#### Records for the exercise
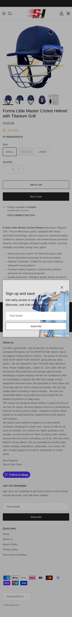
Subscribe (36, 326)
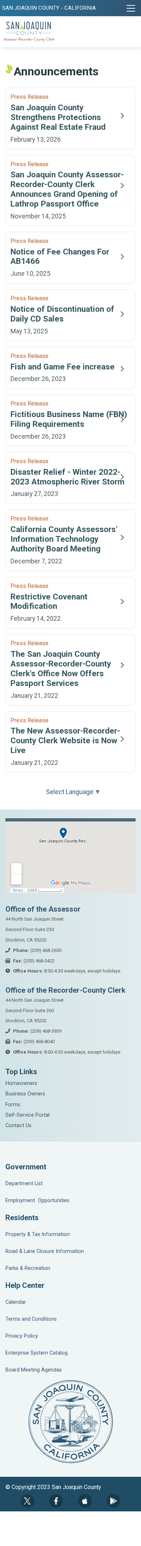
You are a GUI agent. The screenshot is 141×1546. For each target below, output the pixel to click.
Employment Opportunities (37, 1200)
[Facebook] (56, 1501)
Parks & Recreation (27, 1268)
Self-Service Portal (27, 1115)
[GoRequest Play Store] (113, 1501)
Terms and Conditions (31, 1319)
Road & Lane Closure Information (44, 1251)
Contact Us (18, 1125)
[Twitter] (27, 1501)
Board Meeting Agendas (33, 1370)
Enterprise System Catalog (36, 1353)
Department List (24, 1183)
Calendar (15, 1302)
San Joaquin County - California (49, 8)
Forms (12, 1105)
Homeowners (21, 1083)
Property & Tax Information (37, 1234)
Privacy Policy (21, 1336)
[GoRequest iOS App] (85, 1501)
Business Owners (25, 1094)
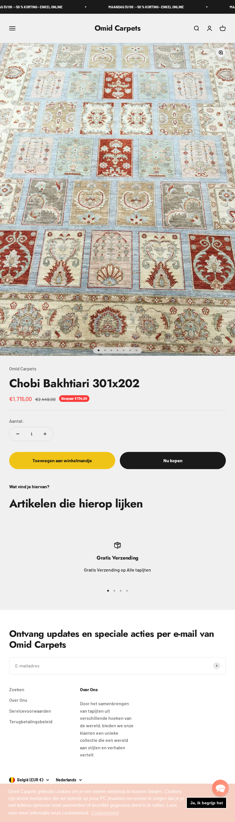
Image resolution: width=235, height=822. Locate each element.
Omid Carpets (22, 368)
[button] (220, 788)
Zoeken (16, 689)
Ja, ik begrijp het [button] (206, 803)
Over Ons (18, 700)
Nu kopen (173, 460)
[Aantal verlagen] (17, 434)
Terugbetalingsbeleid (30, 721)
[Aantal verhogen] (45, 434)
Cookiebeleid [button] (105, 813)
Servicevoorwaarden (30, 711)
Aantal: (16, 421)
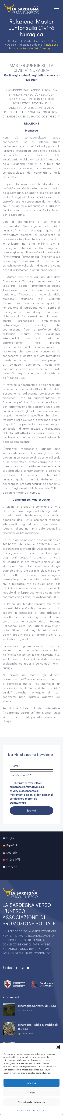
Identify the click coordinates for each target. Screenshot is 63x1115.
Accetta (31, 1082)
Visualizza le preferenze (31, 1102)
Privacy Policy (37, 1110)
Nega (32, 1092)
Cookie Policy (23, 1110)
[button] (57, 1047)
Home (14, 41)
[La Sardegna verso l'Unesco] (22, 9)
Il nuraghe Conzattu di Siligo (37, 1006)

#### Given problem
Rewrite all the entries with every occurrence of "Privacy Policy" changed to "Privacy Statement" and everything else left unchanged. Leave out the picture lines.

#### Output
Subscribe (36, 326)
You are a GUI agent. The screenshot is 141×1546. For each target below, output the pixel to click.
Employment Opportunities (37, 1200)
[Facebook] (56, 1501)
Parks & Recreation (27, 1268)
Self-Service Portal (27, 1115)
[GoRequest Play Store] (113, 1501)
Terms and Conditions (31, 1319)
Road & Lane Closure Information (44, 1251)
Contact Us (18, 1125)
[Twitter] (27, 1501)
Board Meeting Agendas (33, 1370)
Enterprise System Catalog (36, 1353)
Department List (24, 1183)
Calendar (15, 1302)
San Joaquin County - California (49, 8)
Forms (12, 1105)
Homeowners (21, 1083)
Property & Tax Information (37, 1234)
Privacy Statement (21, 1336)
[GoRequest iOS App] (85, 1501)
Business Owners (25, 1094)
Image resolution: width=235, height=822. Locate each element.
Omid Carpets (22, 368)
[button] (220, 788)
Zoeken (16, 689)
Ja, ik begrijp het [button] (206, 803)
Over Ons (18, 700)
Nu kopen (173, 460)
[Aantal verlagen] (17, 434)
Terugbetalingsbeleid (30, 721)
[Aantal verhogen] (45, 434)
Cookiebeleid [button] (105, 813)
Servicevoorwaarden (30, 711)
Aantal: (16, 421)
Identify the click coordinates for each target. Screenshot is 63x1115.
Accetta (31, 1082)
Visualizza le preferenze (31, 1102)
Privacy Statement (37, 1110)
Nega (32, 1092)
Cookie Policy (23, 1110)
[button] (57, 1047)
Home (14, 41)
[La Sardegna verso l'Unesco] (22, 9)
Il nuraghe Conzattu di Siligo (37, 1006)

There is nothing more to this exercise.